Wednesday’s City Reads

Two Albuquerque cops are charged with murder, and Pennsylvania's outgoing budget chief disses charter supporters.

Albuquerque | Shutterstock

Albuquerque | Shutterstock

National Reads: “In Albuquerque, protests against police shootings and charges against officers”

The national debate around police-involved shootings has largely centered on two places: Ferguson, Mo. and New York. But cities and towns across the country, including Philadelphia, are grappling with the issue.

The Washington Post takes a look one such place: Albuquerque, where “police shot and killed 27 people between 2010 and 2014.”

An investigation into the Albuquerque force conducted by the Justice Department concluded last year that the city’s police officers “often use unreasonable physical force” and found that officers often used force against people with mental illnesses or who were too drugged or intoxicated to comply with police orders.

Investigators also said Albuquerque police used deadly force against people who pose “a minimal threat.” Some of the protests that erupted in Albuquerque last year followed the shooting of James Boyd, a 38-year-old homeless man killed in March. He was shot because he was holding knives, police said, but helmet camera footage (warning: graphic) released by authorities showed Boyd turning away from officers just before they opened fire.

There is one significant way that Albuquerque’s recent history differs from Ferguson or New York’s, though. On Monday, the district attorney there announced murder charges against the police involved in Boyd’s shooting.

Local Reads: “In the final days of Corbett, budget chief Zogby reflects on his quest for school reforms” 

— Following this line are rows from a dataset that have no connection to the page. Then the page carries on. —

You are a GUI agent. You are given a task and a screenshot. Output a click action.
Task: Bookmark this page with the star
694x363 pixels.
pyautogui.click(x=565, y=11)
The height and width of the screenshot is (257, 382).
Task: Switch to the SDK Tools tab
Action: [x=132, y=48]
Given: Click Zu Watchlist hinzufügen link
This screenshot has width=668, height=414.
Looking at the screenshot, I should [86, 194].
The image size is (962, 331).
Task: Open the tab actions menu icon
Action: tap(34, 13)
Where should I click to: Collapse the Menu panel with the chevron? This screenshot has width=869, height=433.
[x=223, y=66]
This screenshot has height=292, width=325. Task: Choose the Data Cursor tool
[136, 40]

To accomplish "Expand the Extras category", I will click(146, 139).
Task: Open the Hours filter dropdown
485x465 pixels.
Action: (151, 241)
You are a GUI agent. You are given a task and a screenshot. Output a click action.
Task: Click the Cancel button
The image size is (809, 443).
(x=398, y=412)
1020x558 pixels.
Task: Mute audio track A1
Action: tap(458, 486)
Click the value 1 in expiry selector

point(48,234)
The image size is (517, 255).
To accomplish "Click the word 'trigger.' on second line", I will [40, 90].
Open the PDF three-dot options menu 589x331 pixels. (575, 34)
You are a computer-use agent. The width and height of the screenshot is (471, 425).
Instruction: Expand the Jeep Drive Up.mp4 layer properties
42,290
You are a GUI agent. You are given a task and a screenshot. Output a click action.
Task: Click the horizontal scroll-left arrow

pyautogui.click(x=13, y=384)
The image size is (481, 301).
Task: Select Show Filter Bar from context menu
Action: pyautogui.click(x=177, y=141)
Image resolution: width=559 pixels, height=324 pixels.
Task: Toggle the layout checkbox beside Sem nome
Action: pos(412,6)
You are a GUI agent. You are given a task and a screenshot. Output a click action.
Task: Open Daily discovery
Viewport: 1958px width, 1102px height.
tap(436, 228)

Charles Zogby has been Pennsylvania’s budget secretary during a time of utter financial chaos for Philadelphia’s schools. Whether it’s largely his and his boss Gov. Corbett’s fault, or the result of the loss of federal stimulus dollars, has been the subject of furious and seemingly never-ending debate.

NewsWorks’ Kevin McCorry profiles the man behind the checkbook as he prepares to leave Harrisburg to make way for Gov.-elect Wolf’s new team. A few fascinating details emerge: Zogby has a framed quote in his office that reads, “Nothing stimulates the imagination like a budget cut.” His biggest regrets are failing to end teacher seniority and mandate that teachers be paid based on student performance. And Zogby offers a theory for why charter schools have produced mixed results that, unexpectedly, is sure to upset some charter supporters:

Zogby blames the uneven results of the charter sector as a whole on poor oversight at the local level – calling for an independent, statewide authorizer and overseer.

“Having had a hand writing the original law, having helped write the cyber law, you’re never going to see me defend poor performing charter schools. I think we ought to shutter them,” he says. “If you’re not performing, you remediate. If you’re unable to remediate, you go out of business. Cause we’ll find another operator that can take your place.”

On this point he says charter proponents should be more vocal.

“One of the beefs that I’ve had with [The Pennsylvania Coalition of Public Charter Schools], frankly, is they jump to the defense of a charter school, right, no matter the performance of that school. Look at what the SRC did to close Walter Palmer. That was the right decision to make, and yet a lot of charter advocates, just because it says ‘charter,’ like we somehow can’t close that school.”

Another interesting tidbit: Zogby has several pictures hanging in his office of him and former Gov. Ridge, who he worked for as a policy director, but none of him and Corbett.